Information provided
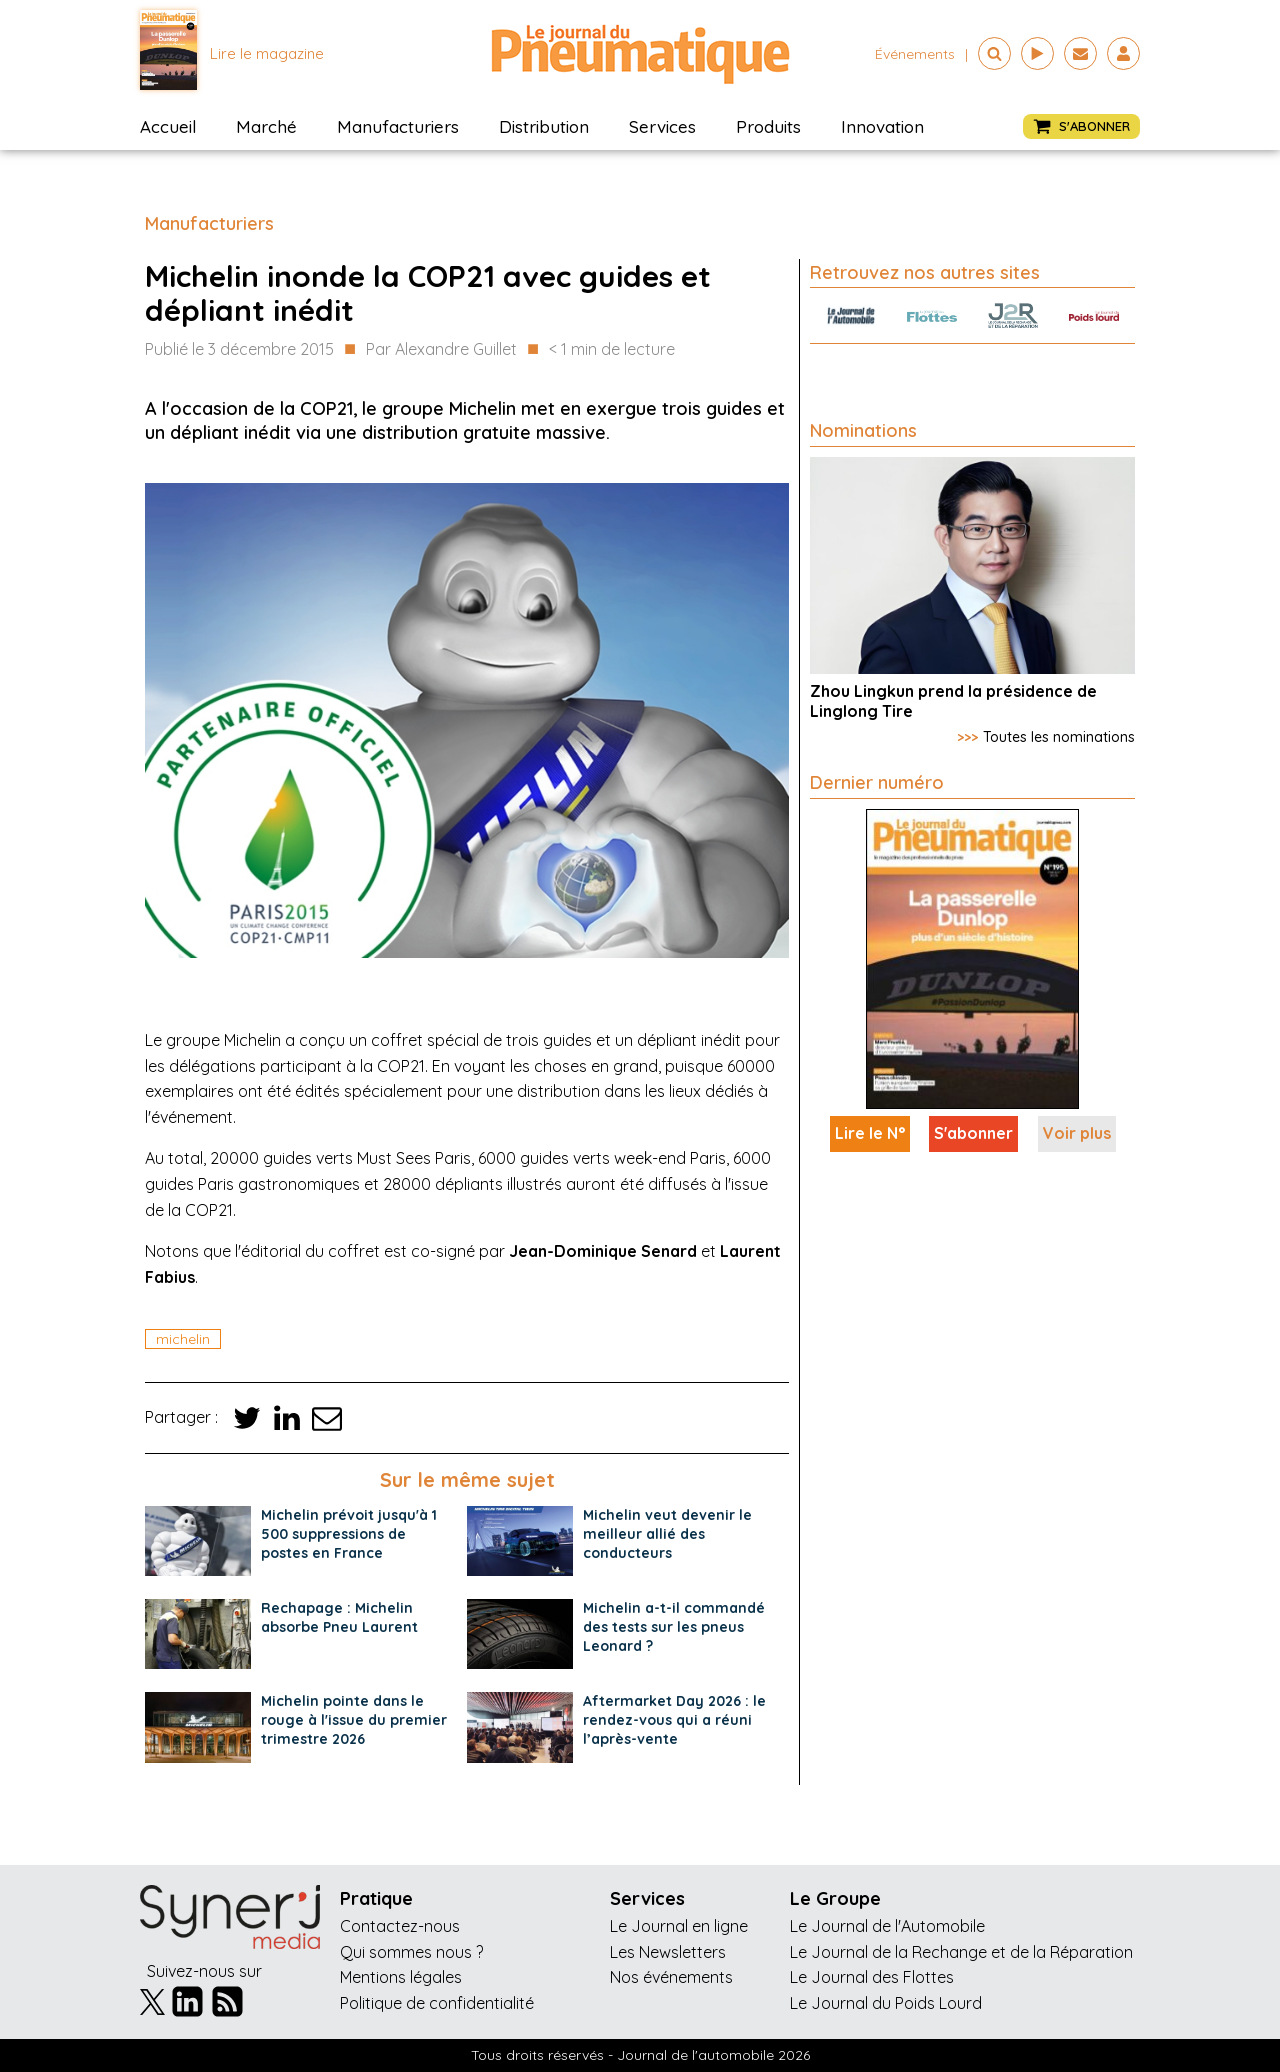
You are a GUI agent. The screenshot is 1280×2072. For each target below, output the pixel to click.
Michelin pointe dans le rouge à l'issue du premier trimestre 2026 (354, 1720)
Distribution (544, 126)
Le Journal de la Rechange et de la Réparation (961, 1952)
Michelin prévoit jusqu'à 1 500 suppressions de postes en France (349, 1534)
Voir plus (1077, 1133)
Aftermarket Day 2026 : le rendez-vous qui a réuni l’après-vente (674, 1720)
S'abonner (973, 1133)
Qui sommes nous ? (411, 1952)
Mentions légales (401, 1977)
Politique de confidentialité (437, 2003)
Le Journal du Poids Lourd (886, 2003)
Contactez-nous (400, 1926)
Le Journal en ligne (679, 1926)
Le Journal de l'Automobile (887, 1926)
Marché (266, 126)
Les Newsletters (668, 1952)
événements (915, 54)
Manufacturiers (398, 126)
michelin (183, 1339)
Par (441, 350)
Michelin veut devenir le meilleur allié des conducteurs (667, 1534)
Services (662, 126)
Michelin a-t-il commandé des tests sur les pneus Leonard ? (674, 1627)
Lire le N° (870, 1133)
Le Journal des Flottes (872, 1977)
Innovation (882, 126)
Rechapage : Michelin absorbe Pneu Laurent (339, 1617)
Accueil (168, 126)
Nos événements (671, 1977)
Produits (768, 126)
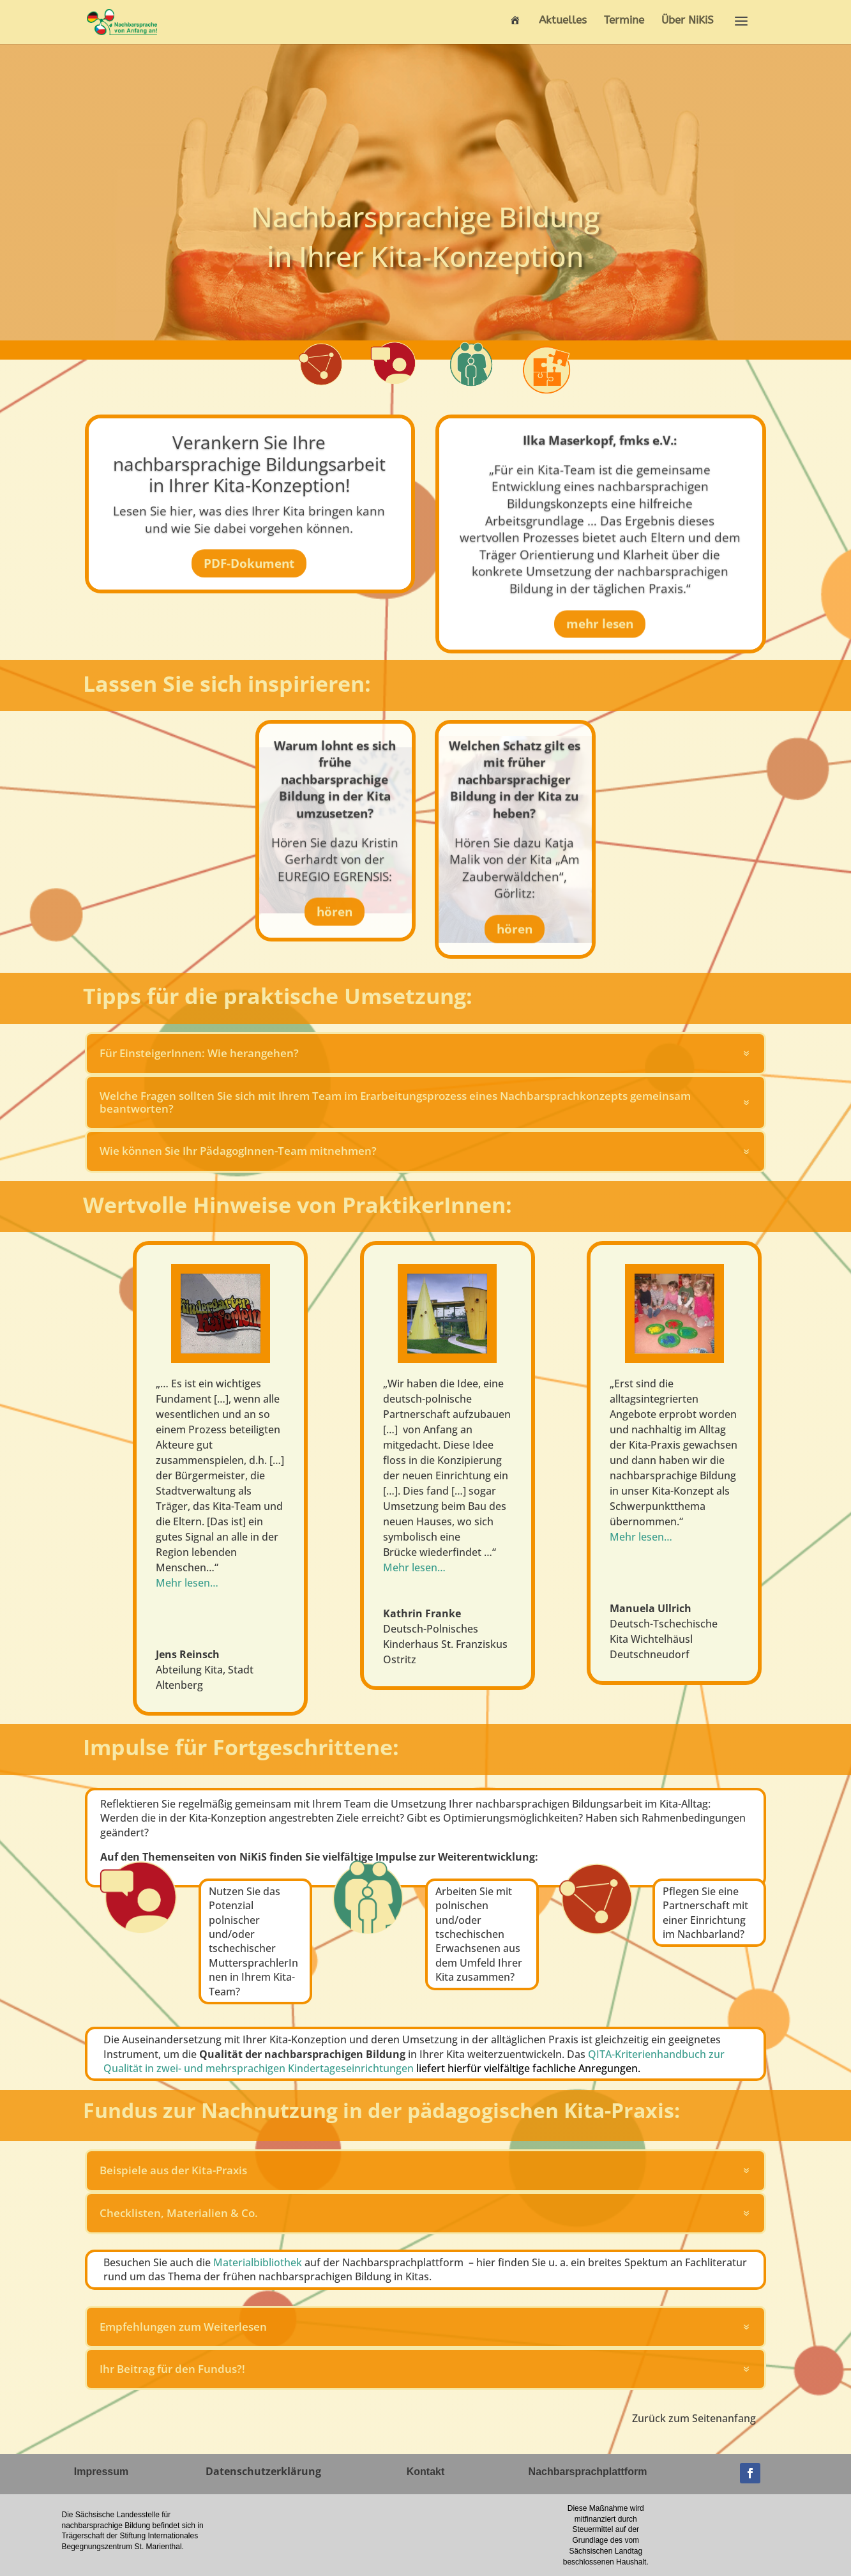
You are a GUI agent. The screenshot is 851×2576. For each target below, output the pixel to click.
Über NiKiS (687, 20)
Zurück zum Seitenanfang (694, 2418)
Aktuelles (563, 20)
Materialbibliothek (257, 2262)
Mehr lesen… (641, 1537)
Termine (624, 20)
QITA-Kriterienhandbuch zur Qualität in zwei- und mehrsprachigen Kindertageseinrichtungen (414, 2061)
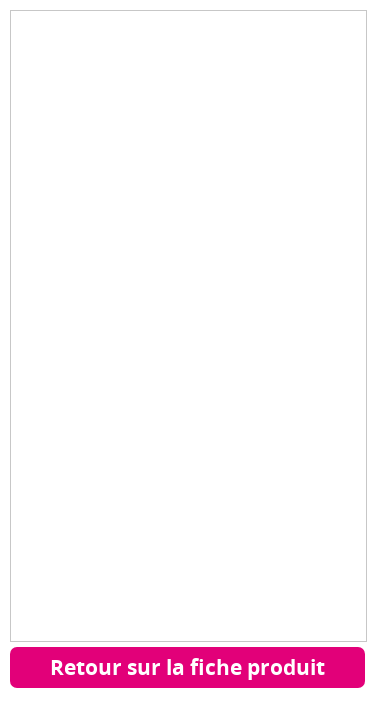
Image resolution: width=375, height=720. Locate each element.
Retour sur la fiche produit (187, 667)
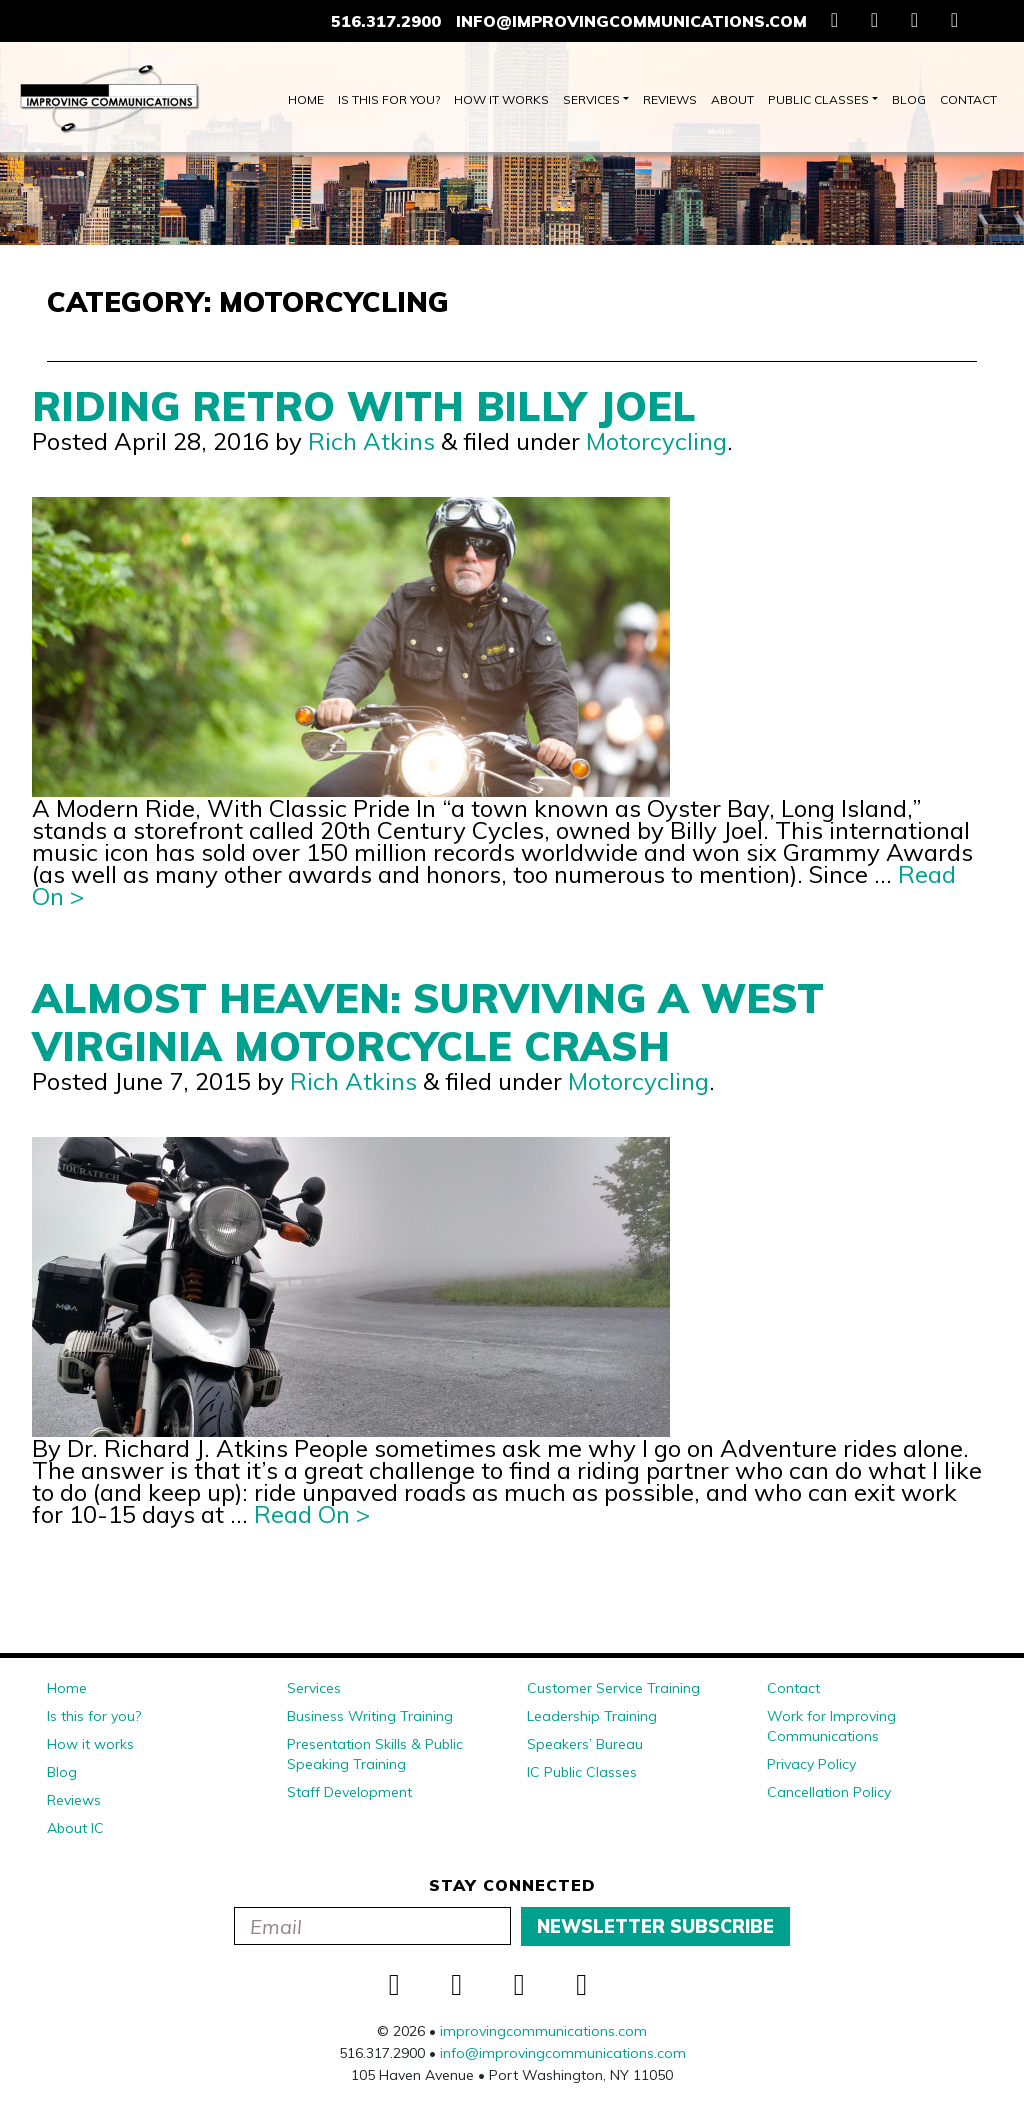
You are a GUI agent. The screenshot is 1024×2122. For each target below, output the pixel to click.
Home (306, 99)
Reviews (670, 99)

What to do
Tally the lines above that contain the string "agent" and give only the count.

Worked answer
3